Behind the Scenes at Pace

Employees describe the gallery’s disorienting layoffs, Brenda Goodman looks back on her six-decade practice, and artists urge Mayor Mamdani to ban AI in schools.

Artist Brenda Goodman has always been one of one. Coming up in a scene dominated by men with sexist ideas about what made art worthy, she painted, tore, and sculpted her own creative journey while exploring her queer identity. “I take risks with my work,” Goodman, who turns 83 in July, told artist Mala Iqbal. “I don’t sit still and do the same thing over and over again.” They met at her studio and spoke about six decades of her practice and life, the latest installment of our queer and trans elders series.

Meanwhile, News Editor Valentina Di Liscia and reporter Rebecca Schiffman take us inside Pace gallery’s massive cuts to both its roster and staff, announced earlier this month. Artists and employees spoke about what the New York Times story left out — including what they describe as an opaque, disorienting process that remains shrouded in confusion. Read the full report below.

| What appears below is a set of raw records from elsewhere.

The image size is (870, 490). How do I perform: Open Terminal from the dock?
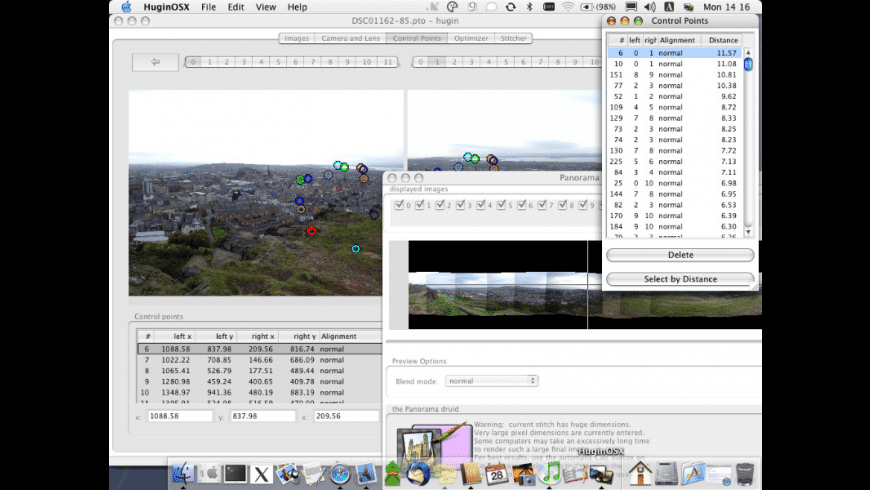pyautogui.click(x=235, y=473)
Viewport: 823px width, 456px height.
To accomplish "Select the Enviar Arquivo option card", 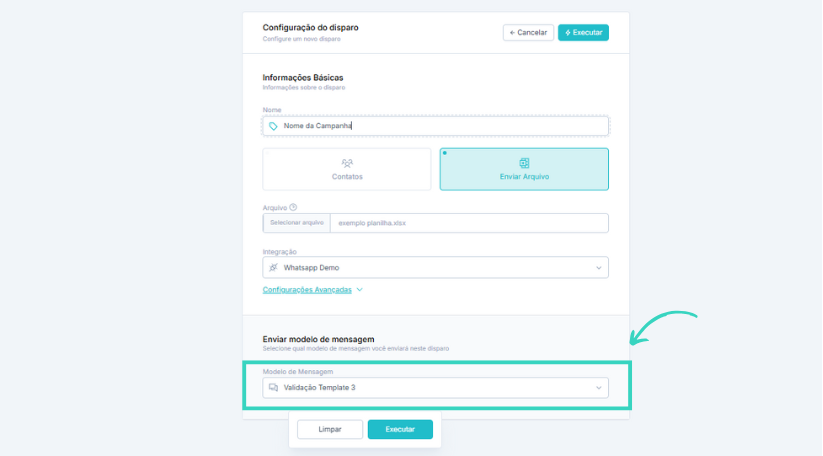I will coord(524,169).
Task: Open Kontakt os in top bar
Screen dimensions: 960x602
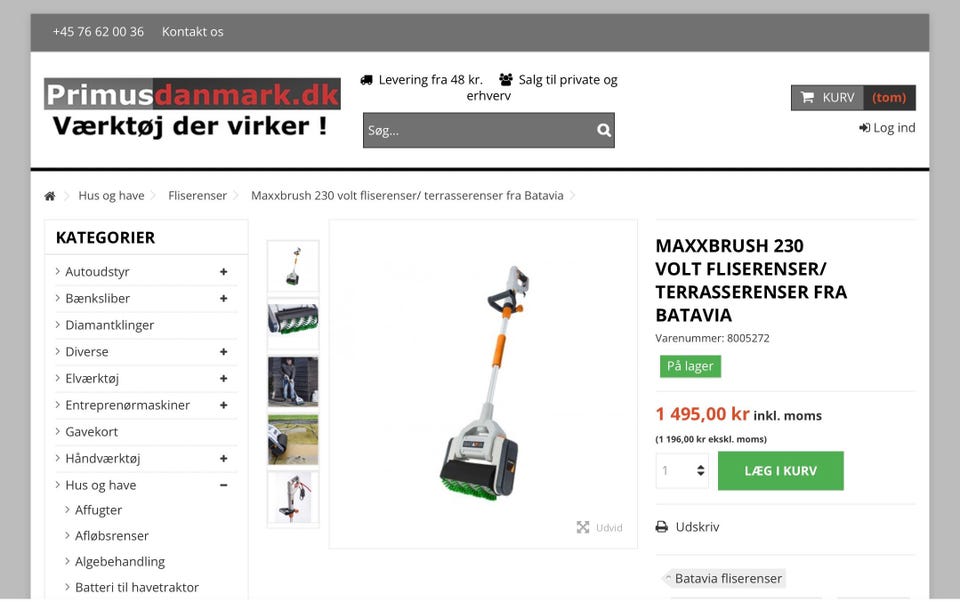Action: coord(192,32)
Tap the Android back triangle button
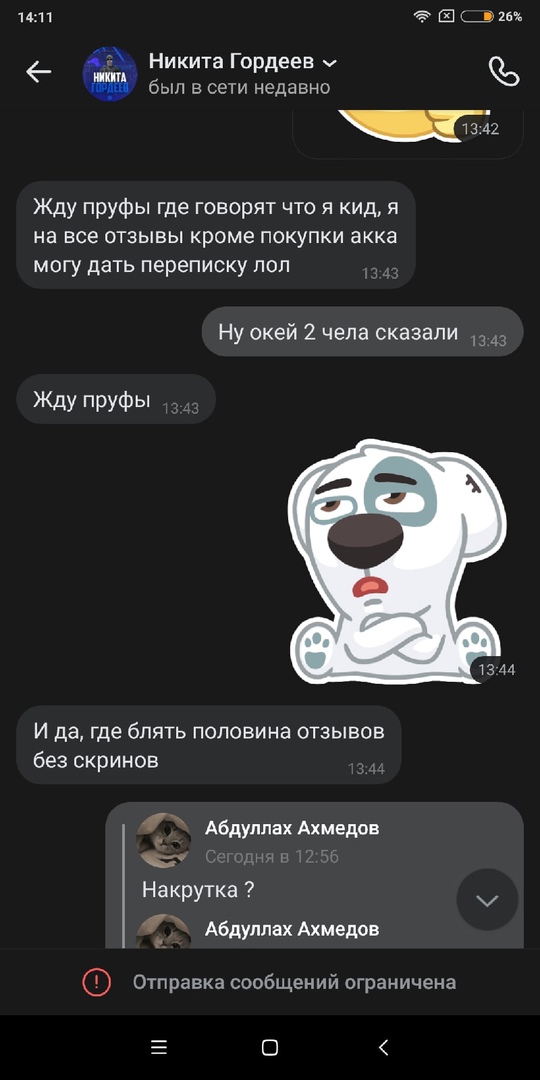The height and width of the screenshot is (1080, 540). pyautogui.click(x=384, y=1048)
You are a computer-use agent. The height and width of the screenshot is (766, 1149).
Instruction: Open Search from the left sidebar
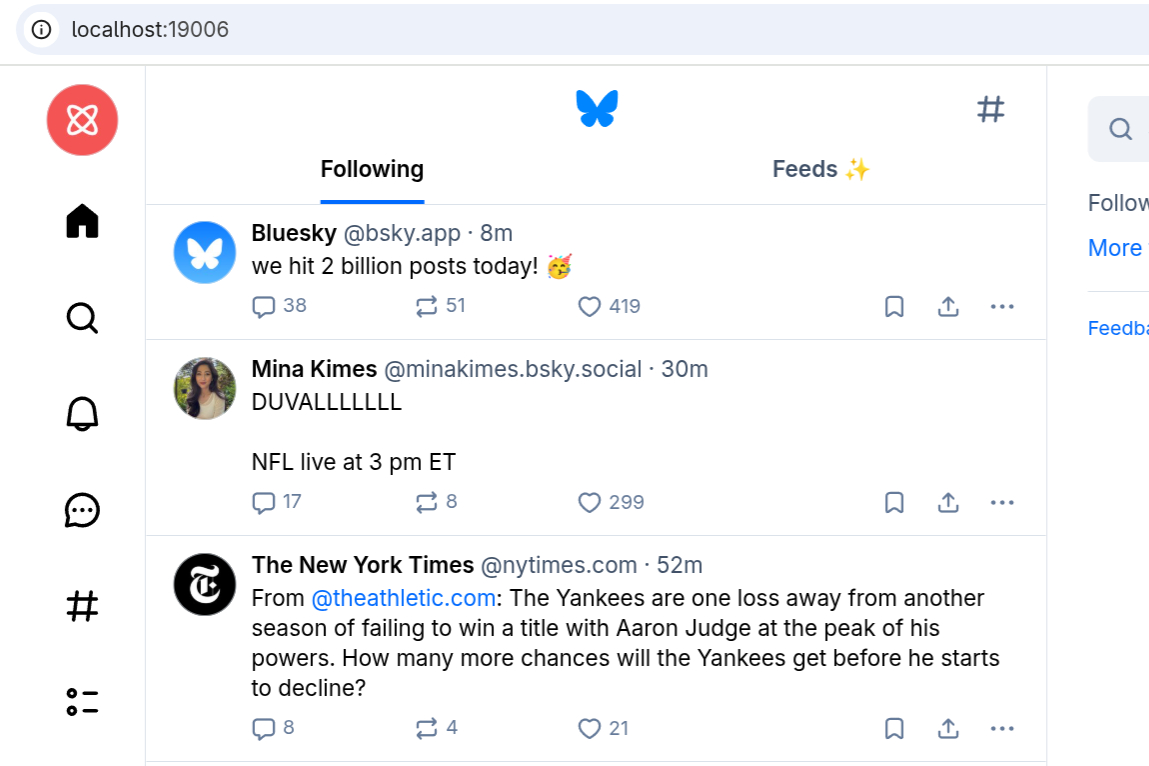click(x=82, y=318)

—Lakshmi Rivera Amin, associate editor


Pace Gallery’s Hall of Mirrors

On June 4, when Pace announced that it would cut 50 artists from its roster and lay off 50 employees, CEO Marc Glimcher framed the decision as a response to a larger industry problem and a gallery model he deemed “unfixable.” Later that day, according to staff, Glimcher told employees during a surprise Zoom town hall that he took personal responsibility for the situation and acknowledged that the decisions that led Pace to this point were his own.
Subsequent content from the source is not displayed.